The Volvo BZR battery-electric high-floor coach and low-entry bus chassis has made its Busworld debut carrying a Castrosua Hero coach body. Its appearance is understood to place Castrosua as the first European bodybuilder to complete a BZR coach following that chassis range’s introduction in 2024.
Volvo Buses notes how the BZR used with the Hero is the mid-floor option. It differs from the BZR coach chassis recently launched directly by the Swedish manufacturer for battery-electric operation that will initially be bodied by Carrus Delta. The Hero is 3.68m high.
The initial Hero seats 62 on three axles, but the Spanish builder says that the configuration can go to 71 seats. Lengths are 13m or 15m in tri-axle format, although Castrosua expects to also mount the Hero on two-axle BZR chassis. A camera monitoring system is fitted to the prototype vehicle.
There is no suggestion that the Hero will be built in right-hand drive, but the seed vehicle gives an idea of what is possible on the BZR underframe. As presented, it has 540kWh of battery capacity via six energy storage packs but that can be increased as far as 720kWh.
Charging is at up to 250kW via CCS2 plug-in, with opportunity-based inverted pantograph replenishment also possible. The Hero will also be built on the diesel B13R chassis from Volvo.
Castrosua Sales Manager Ramón Senlle adds how BZR chassis availability has been relatively rapid.
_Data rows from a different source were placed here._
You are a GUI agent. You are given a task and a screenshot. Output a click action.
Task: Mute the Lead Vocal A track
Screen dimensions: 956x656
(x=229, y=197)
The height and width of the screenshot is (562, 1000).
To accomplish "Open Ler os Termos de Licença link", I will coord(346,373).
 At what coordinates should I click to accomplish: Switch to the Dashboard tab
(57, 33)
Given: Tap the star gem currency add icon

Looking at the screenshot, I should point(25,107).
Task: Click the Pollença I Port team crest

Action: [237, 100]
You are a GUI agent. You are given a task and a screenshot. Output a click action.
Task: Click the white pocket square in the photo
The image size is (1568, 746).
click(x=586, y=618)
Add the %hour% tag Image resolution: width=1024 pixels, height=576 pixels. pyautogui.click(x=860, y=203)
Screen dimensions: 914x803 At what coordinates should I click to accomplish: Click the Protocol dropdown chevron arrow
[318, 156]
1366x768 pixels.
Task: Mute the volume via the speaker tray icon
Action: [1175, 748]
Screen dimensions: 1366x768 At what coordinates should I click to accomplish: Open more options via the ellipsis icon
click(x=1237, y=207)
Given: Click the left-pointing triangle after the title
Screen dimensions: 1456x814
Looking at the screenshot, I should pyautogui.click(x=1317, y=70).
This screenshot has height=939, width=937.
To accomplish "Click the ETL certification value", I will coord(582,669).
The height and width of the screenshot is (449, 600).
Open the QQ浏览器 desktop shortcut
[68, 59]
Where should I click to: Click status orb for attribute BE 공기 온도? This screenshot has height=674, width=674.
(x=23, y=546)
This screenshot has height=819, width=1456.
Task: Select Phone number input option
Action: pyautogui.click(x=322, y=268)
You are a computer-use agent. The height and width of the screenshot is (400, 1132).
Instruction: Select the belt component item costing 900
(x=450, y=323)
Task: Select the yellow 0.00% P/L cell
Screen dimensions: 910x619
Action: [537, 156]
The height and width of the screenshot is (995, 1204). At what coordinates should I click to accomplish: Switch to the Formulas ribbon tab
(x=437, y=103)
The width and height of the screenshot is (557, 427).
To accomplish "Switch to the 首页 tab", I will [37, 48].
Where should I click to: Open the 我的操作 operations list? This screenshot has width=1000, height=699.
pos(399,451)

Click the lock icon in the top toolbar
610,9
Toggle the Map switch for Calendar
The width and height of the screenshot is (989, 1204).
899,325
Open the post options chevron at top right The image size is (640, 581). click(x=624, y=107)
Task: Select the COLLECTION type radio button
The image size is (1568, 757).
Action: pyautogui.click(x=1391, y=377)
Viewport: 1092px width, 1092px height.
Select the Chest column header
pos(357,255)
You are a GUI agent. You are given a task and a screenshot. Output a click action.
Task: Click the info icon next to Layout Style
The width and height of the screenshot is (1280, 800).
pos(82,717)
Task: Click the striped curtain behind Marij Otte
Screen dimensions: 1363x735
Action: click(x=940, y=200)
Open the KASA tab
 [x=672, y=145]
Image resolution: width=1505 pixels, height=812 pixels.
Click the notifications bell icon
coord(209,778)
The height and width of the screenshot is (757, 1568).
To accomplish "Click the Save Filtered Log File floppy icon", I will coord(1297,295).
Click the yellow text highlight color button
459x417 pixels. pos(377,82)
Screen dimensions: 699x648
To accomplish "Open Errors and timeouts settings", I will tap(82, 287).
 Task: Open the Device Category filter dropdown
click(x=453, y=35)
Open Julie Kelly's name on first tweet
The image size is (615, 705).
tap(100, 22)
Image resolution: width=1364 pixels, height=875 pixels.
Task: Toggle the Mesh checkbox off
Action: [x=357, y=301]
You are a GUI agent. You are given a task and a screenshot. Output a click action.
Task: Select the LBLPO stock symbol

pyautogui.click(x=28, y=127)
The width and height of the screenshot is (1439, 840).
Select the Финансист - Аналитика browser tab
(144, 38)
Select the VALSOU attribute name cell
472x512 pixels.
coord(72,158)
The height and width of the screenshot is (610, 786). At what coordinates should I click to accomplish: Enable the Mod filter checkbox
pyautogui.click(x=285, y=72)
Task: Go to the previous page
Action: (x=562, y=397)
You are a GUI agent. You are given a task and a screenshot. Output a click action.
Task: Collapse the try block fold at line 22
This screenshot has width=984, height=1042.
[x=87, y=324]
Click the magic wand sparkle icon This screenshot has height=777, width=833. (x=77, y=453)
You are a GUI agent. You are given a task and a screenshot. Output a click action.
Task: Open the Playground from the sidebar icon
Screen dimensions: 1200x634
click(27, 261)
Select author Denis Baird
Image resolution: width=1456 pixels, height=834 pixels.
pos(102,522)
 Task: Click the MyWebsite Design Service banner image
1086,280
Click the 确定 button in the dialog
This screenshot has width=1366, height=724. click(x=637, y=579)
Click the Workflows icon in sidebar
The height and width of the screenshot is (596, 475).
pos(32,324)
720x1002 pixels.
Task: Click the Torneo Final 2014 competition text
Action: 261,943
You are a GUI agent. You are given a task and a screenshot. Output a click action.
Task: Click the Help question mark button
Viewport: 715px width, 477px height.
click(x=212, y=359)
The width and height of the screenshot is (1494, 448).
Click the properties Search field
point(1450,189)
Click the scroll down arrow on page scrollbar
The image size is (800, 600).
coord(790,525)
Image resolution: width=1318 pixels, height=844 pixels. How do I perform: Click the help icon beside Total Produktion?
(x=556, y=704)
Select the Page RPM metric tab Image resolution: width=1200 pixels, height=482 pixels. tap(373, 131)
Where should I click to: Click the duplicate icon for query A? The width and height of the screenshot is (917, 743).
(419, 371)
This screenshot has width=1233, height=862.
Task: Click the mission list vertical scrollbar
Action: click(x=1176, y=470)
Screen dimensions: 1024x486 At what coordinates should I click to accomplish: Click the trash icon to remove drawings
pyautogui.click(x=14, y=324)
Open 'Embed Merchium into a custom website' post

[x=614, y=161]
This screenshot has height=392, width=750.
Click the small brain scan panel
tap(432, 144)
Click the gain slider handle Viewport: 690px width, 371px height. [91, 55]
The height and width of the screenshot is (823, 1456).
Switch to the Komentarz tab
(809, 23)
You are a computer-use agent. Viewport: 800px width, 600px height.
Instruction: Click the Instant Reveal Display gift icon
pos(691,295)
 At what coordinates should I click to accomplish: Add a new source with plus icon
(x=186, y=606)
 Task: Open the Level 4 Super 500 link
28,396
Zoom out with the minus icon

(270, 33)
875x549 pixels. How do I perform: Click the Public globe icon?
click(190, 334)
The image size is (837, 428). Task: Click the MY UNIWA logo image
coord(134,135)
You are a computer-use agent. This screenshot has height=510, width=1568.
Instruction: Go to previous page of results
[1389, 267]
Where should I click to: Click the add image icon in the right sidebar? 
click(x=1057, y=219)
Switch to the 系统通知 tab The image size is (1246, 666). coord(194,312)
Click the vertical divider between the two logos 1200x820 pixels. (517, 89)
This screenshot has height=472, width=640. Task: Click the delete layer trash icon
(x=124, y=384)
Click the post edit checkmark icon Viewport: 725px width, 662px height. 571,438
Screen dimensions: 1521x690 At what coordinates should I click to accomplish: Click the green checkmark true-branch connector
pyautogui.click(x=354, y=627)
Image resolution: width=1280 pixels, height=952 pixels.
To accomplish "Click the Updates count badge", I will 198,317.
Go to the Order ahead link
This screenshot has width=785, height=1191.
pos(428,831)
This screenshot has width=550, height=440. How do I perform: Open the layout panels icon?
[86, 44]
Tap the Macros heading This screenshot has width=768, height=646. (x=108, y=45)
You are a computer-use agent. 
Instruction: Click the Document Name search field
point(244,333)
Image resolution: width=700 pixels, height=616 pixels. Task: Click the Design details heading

The bodybuilder says that the Hero has been created “with the aim of becoming a benchmark in passenger transport, responding to the present and future needs of medium- and long-distance operators, and school and interurban transport.”
He observes that while school and scheduled services are likely to be prominent in use cases for the Hero in battery-electric form, it is also expected to appeal to tourism-based applications. “It is the for the European market, not just Spain,” Mr Senlle continues, adding that there may also be scope to sell it outside Europe.